17. The assistant principal responsible for special education acknowledged that Student qualified for special education and related services under the category of other health impairment. However, District regarded the analysis of whether or not Student required special education, and therefore was eligible for special education services, as a function of whether Student required any of the special education and related services available at the high school Student was attending. The information District possessed indicated that the numerous and varied general education interventions already attempted for many years were not effective, and District should have concluded that Student therefore required special education. Next, District should have determined what Student’s unique needs were, what goals Student should have to address his unique needs, what services would address the goals, and what placement would be appropriate to deliver those services. Instead, District mistakenly began by ruling out the suitability for Student of each of the limited array of special education services Narbonne High offered and therefore concluded that Student did not require special education and would be “better served” by a plan of accommodations, to be invented by Student himself and Parents, under Section 504.
18. Student persuasively established that he was eligible for special education under the category of other health impairment and qualified for special education and related services because he had Attention Deficit Hyperactivity Disorder, which manifested in the classroom as limited alertness in the educational environment. Student further established that the general education interventions that had been provided were not effective in sustaining his attention and facilitating his progress in the general education curriculum. Despite Student’s average cognitive ability and average-to-superior performance on standardized academic achievement tests, he was failing core academic classes and was not on track to graduate high school. The school psychologist, her peers, and her supervisor concluded Student’s attention deficits were the primary cause of his poor achievement, and that Student’s frequent absences were not the primary cause. In total, the evidence demonstrated that Student qualified for special education and related services, and District’s conclusion to the contrary denied Student a FAPE.
Issue 2: Predetermination That Student Was Not Eligible for Special Education
19. Student contends that District predetermined that it would not find Student eligible or qualified for special education and related services. District contends it did not predetermine whether Student was eligible or qualified for special education. District argues that the District IEP team members went into the May 17, 2016 IEP team meeting with an open mind.
20. States must establish and maintain certain procedural safeguards to ensure that each student with a disability receives the FAPE to which the student is entitled, and that parents are involved in the formulation of the student’s educational program. (W.G., et al. v. Board of Trustees of Target Range School Dist., etc. (9th Cir. 1992) 960 F.2d 1479, 1483.) (Target Range) [superseded by statute on other grounds, as stated in R.B. v. Napa Valley Unified School Dist. (9th Cir. 2007) 496 F.3d 932, 939.) Citing Rowley, supra, the court in Target Range also recognized the importance of adherence to the procedural requirements of the IDEA, but determined that procedural flaws do not automatically require a finding of a denial of a FAPE. (Target Range, supra, at 1484.) This principle was subsequently codified in the IDEA and Education Code, both of which provide that a procedural violation only constitutes a denial of FAPE if the violation (1) impeded the child’s right to a FAPE; (2) significantly impeded the parent’s opportunity to participate in the decision making process regarding the provision of a FAPE to the child; or (3) caused a deprivation of educational benefits. (20 U.S.C. §1415(f)(3)(E)(ii); Ed. Code, § 56505, subd. (f)(2).) The Ninth Circuit Court of Appeals has confirmed that not all procedural violations deny the child a FAPE. (Park v. Anaheim Union High School Dist. (9th Cir. 2006) 464 F.3d 1025, 1033, fn.3; Ford v. Long Beach Unified School Dist. (9th Cir. 2002) 291 F.3d 1086, 1089.) The Ninth Circuit has also found that IDEA procedural error may be held harmless. (M.L. v. Fed. Way School Dist. (9th Cir. 2005) 394 F.3d 634, 652.)

########################################

→ **Task 1**
Condense the paragraph of the special education decision above that begins "18. Student persuasively established" into a short bulleted list that keeps its main facts.
→ **Task 2**
Write the next paragraph of the special education decision above, picking up after its last sentence.

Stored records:
########################################

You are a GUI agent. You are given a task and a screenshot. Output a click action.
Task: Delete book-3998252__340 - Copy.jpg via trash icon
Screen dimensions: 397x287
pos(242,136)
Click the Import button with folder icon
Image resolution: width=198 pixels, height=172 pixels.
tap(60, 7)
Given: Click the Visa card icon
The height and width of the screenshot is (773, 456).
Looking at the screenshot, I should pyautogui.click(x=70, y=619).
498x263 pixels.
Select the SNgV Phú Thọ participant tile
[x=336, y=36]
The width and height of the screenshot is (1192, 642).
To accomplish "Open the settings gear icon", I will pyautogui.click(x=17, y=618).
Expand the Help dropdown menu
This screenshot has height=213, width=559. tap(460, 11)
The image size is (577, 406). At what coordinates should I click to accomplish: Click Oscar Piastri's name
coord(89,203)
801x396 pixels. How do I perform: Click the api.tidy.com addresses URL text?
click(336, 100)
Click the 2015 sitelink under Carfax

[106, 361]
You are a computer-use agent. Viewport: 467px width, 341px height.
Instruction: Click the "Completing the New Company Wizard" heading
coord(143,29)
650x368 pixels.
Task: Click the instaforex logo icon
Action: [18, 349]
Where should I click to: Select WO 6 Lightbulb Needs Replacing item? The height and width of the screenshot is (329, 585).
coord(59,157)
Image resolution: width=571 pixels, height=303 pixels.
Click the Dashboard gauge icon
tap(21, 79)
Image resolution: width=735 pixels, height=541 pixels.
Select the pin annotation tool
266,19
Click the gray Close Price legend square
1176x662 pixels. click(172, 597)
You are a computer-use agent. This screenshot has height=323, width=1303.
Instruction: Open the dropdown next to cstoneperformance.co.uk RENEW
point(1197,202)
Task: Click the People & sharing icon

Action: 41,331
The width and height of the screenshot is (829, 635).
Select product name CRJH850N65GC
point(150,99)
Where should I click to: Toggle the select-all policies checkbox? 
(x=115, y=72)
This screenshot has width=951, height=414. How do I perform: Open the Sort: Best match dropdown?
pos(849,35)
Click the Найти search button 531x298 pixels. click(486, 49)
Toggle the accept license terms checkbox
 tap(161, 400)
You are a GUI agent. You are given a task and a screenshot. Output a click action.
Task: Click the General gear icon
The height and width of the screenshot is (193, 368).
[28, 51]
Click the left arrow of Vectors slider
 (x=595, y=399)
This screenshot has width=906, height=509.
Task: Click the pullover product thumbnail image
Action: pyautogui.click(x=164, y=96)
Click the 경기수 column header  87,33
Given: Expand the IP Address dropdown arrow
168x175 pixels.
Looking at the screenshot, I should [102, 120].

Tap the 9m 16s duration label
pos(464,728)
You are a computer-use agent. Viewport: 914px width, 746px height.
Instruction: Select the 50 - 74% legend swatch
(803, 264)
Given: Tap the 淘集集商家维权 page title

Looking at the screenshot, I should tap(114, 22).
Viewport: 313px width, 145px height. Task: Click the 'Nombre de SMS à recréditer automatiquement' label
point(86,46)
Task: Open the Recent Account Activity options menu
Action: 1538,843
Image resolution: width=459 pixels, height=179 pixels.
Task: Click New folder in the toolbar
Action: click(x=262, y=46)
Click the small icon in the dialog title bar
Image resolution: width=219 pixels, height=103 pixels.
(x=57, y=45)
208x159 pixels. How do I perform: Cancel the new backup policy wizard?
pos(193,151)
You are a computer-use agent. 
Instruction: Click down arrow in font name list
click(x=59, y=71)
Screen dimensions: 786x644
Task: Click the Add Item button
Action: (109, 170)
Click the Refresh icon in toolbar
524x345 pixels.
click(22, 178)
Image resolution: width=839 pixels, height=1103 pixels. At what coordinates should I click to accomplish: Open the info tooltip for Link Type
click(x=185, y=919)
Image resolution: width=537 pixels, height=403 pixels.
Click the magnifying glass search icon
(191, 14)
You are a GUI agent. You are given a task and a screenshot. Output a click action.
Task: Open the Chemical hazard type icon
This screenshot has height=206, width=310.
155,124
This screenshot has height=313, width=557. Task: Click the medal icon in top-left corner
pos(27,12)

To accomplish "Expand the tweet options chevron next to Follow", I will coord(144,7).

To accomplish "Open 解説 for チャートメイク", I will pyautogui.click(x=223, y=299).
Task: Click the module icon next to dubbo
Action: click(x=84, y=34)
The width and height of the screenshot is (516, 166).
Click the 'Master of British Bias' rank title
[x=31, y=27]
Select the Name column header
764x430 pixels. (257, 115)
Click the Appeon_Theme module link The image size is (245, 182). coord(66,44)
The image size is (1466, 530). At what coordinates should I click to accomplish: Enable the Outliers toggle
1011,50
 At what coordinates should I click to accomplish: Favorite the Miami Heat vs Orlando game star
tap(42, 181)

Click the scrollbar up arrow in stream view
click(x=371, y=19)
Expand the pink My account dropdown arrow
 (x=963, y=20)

########################################

→ **Task answer 1**
- Student showed he was eligible for special education under the category of other health impairment because he had Attention Deficit Hyperactivity Disorder, which showed in the classroom as limited alertness.
- The general education interventions he received did not sustain his attention or help him progress in the general education curriculum.
- Despite average cognitive ability and average-to-superior scores on standardized achievement tests, he was failing core academic classes and was not on track to graduate high school.
- The school psychologist, her peers, and her supervisor found that his attention deficits, not his frequent absences, were the primary cause of his poor achievement.
- Overall, he qualified for special education and related services, and District's contrary conclusion denied him a FAPE.

→ **Task answer 2**
21. Predetermination of a student’s placement, or any other aspect of an IEP, is a procedural violation that deprives a student of a FAPE in those instances in which placement is determined without parental involvement in developing the IEP. (Deal v. Hamilton County Bd. of Educ. (6th Cir. 2004) 392 F. 2d 840, 857-859.) To fulfill the goal of parental participation in the IEP process, the school district is required to conduct a meaningful IEP meeting. (Target Range, supra, 960 F.2d at p. 1485.) A parent has meaningfully participated in the development of an IEP when she is informed of her child’s problems, attends the IEP meeting, expresses her disagreement regarding the IEP team’s conclusion, and requests revisions in the IEP. (N.L. v. Knox County Schools (6th Cir. 2003) 315 F.3d 688, 693; Fuhrmann v. East Hanover Bd. of Educ. (3rd Cir. 1993) 993 F.2d 1031, 1036 [parent who had an opportunity to discuss a proposed IEP and whose concerns were considered by the IEP team has participated in the IEP process in a meaningful way].) “A school district violates IDEA procedures if it independently develops an IEP, without meaningful parental participation, and then simply presents the IEP to the parent for ratification.” (Ms. S. ex rel G. v. Vashon Island School District (9th Cir. 2003) 337 F.3d 1115, 1131.) However, an IEP need not conform to a parent’s wishes in order to be sufficient or appropriate. (Shaw v. District of Columbia (D.D.C. 2002) 238 F. Supp. 2d 127, 139 [IDEA did not provide for an “education . . . designed according to the parent’s desires.”].)
22. Where a procedural violation is found to have significantly impeded the parents’ opportunity to participate in the IEP process, the analysis does not include consideration of whether the student ultimately received a FAPE, but instead focuses on the remedy available to the parents. (Amanda J. ex rel. Annette J. v. Clark County School Dist. (9th Cir. 2001) 267 F.3d 877, 892-895 [school’s failure to timely provide parents with assessment results indicating a suspicion of autism significantly impeded parents’ right to participate in the IEP process, resulting in compensatory education award].)
23. In this case, the conclusion that District predetermined the outcome of the IEP team meeting is not based exclusively on a finding that District decided the day before the IEP team meeting that Student would not qualify for special education services. The conversation District personnel had with Student at the pre-meeting did show, absent Parent input, what the IEP team would recommend, and seemed aimed at persuading Student himself to reject any special education services. But what cemented District’s predetermination of the outcome of the IEP team meeting was that District concluded that because none of the special education services available at Narbonne High were appropriate to meet Student’s unique needs in the areas of alertness, attention, focus, task completion, and organization, Student did not qualify for special education and related services at all. By putting the placement location (Narbonne High) cart before the services horse, the IEP team meeting amounted only to District informing Parents and Student that Student was not eligible for special education. District told Student and Parents the continuum of placement options available at Narbonne High, dismissed any of them as appropriate to serve Student’s unique needs, did not know of and therefore never considered options outside of Narbonne High, and redirected the conversation from Student’s eligibility for special education to putting the obligation on Parents and Student to propose educational accommodations that would “better serve” Student than the limited special education options at Narbonne High. Parents did not participate in the IEP process; they were merely given the opportunity to ratify what District had already determined.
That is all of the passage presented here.